Functionally different HTLV I-infected T cell lines with the same phenotype derived from a patient with melanoma.

Two autologous T cell lines infected with HTLV I are described. T cells from a patient with malignant melanoma were infected with HTLV I by co-culture with a HTLV I-producing T cell line, SLB I. Both T cell lines express identical phenotype (CD3+, CD4+, 4B4+, 2H4-) but they demonstrate marked differences in growth characteristics and function. One of these two lines, referred to as TFTx, established from the autologous tumor activated peripheral blood lymphocytes (PBL), grows in culture without any exogenous interleukin-2 (IL-2), secretes no detectable amount of IL-2 or gamma interferon (IFN) or tumor necrosis factor (TNF) alpha or beta. The other line (TFATx), established from a co-culture between the autologous PBL, lethally irradiated TFTx and the autologous melanoma cells TF-M, is IL-2-dependent for growth, secretes IFN gamma and TNF alpha and beta.
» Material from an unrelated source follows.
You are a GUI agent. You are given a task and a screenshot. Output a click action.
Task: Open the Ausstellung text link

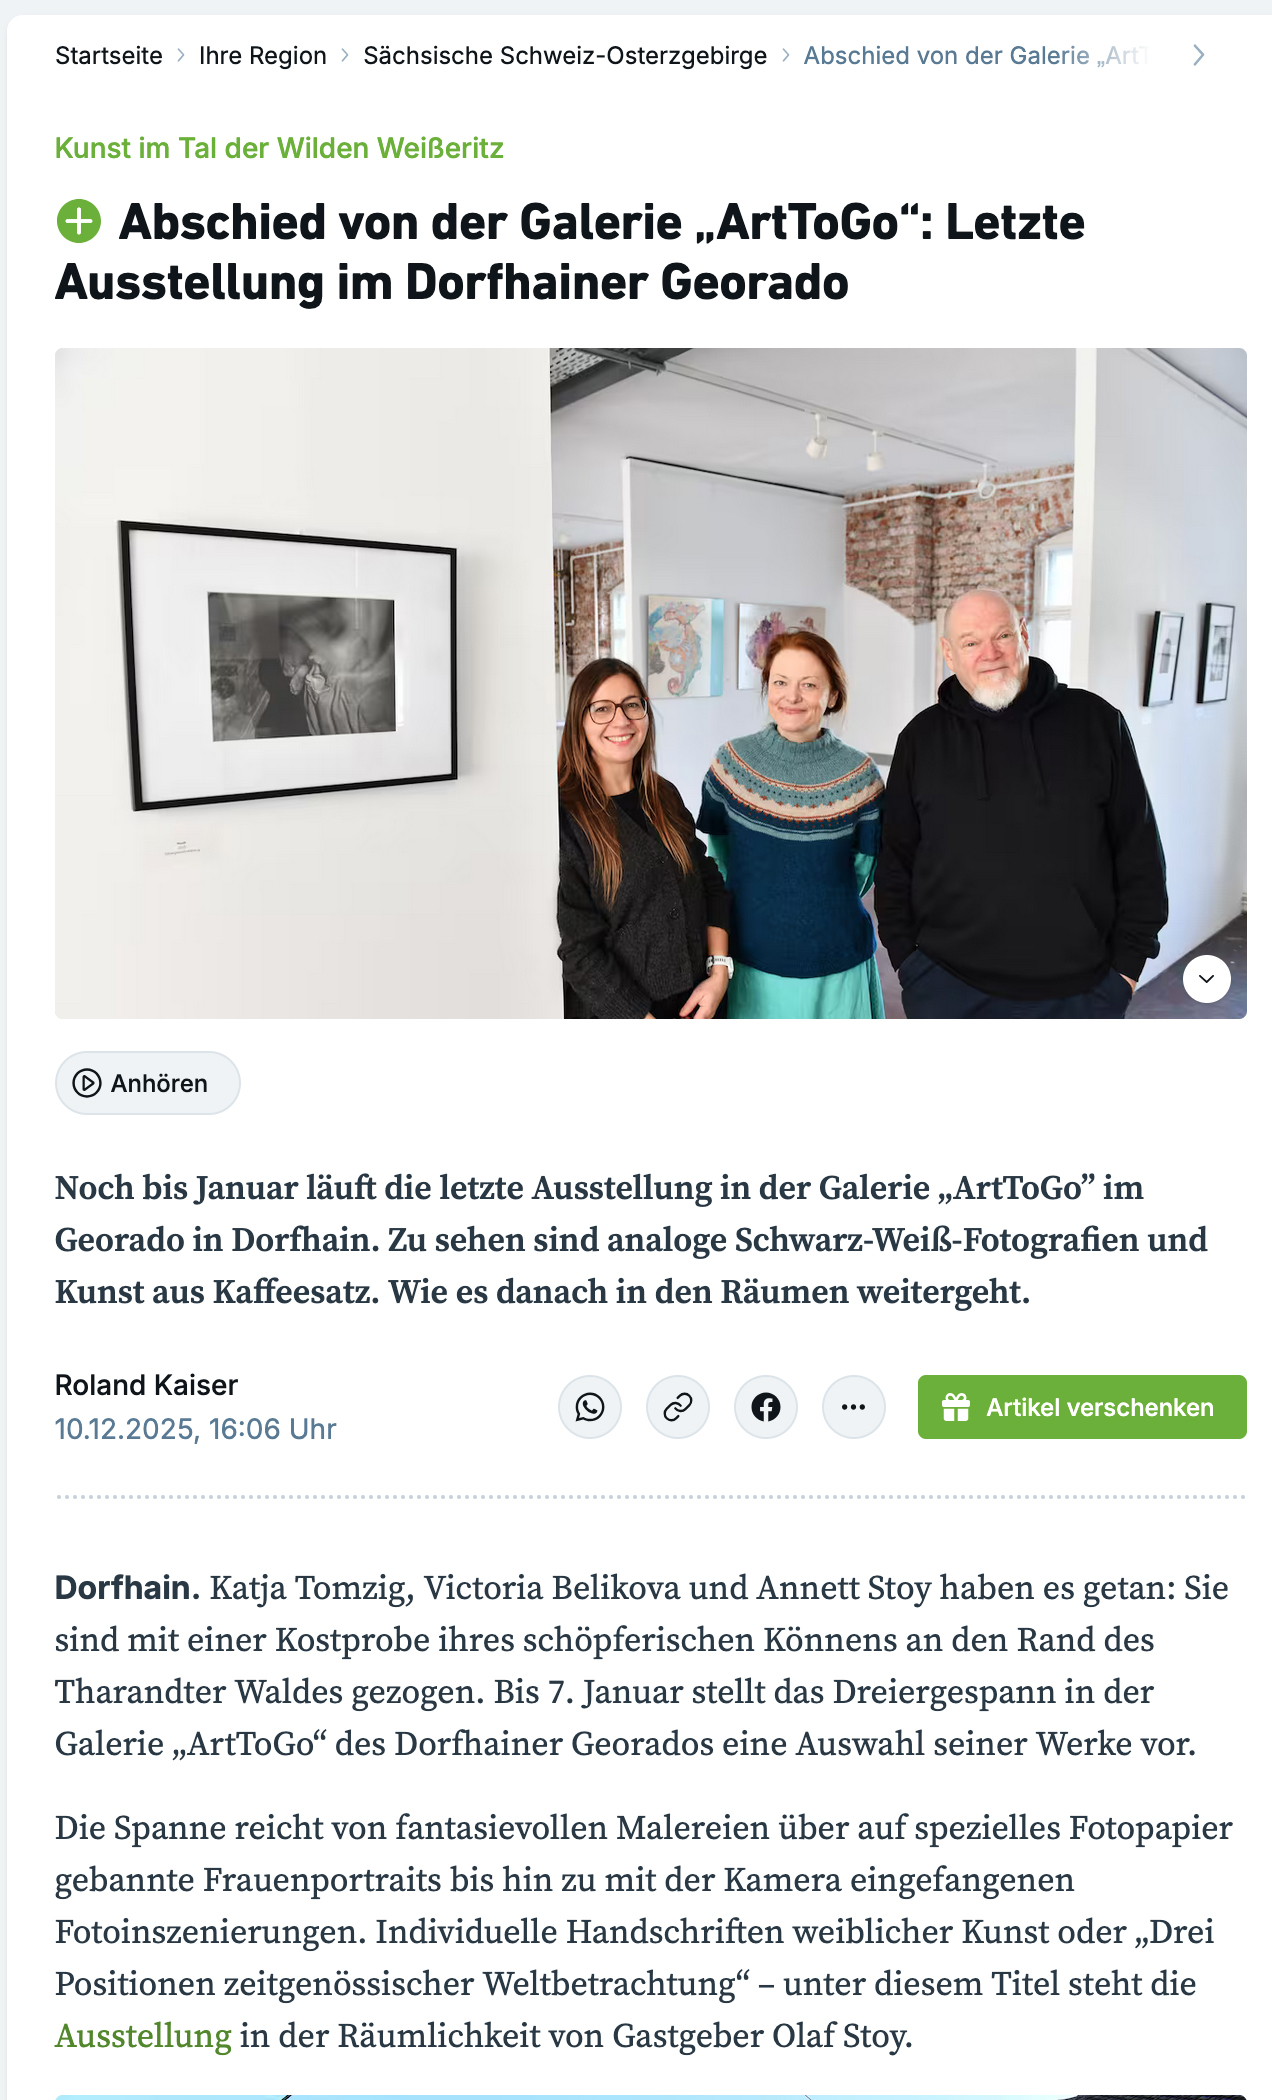(143, 2036)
TFTx exerts profound suppression of generation of cytotoxicity in the autologous PBL in co-culture with the autologous melanoma cells TF-M. In contrast, the TFATx enhances the cytotoxic response in similar co-culture. In addition to suppression of cytotoxic response, supernatant from TFTx suppresses the lectin-activated proliferation of PBL. In 4-h chromium release microcytotoxicity assays, neither line exhibits conventional characteristics of cytotoxic cells. Thus, phenotypically identical HTLV I-infected CD4+ T cell lines derived from the same individual exhibit opposite regulatory functions.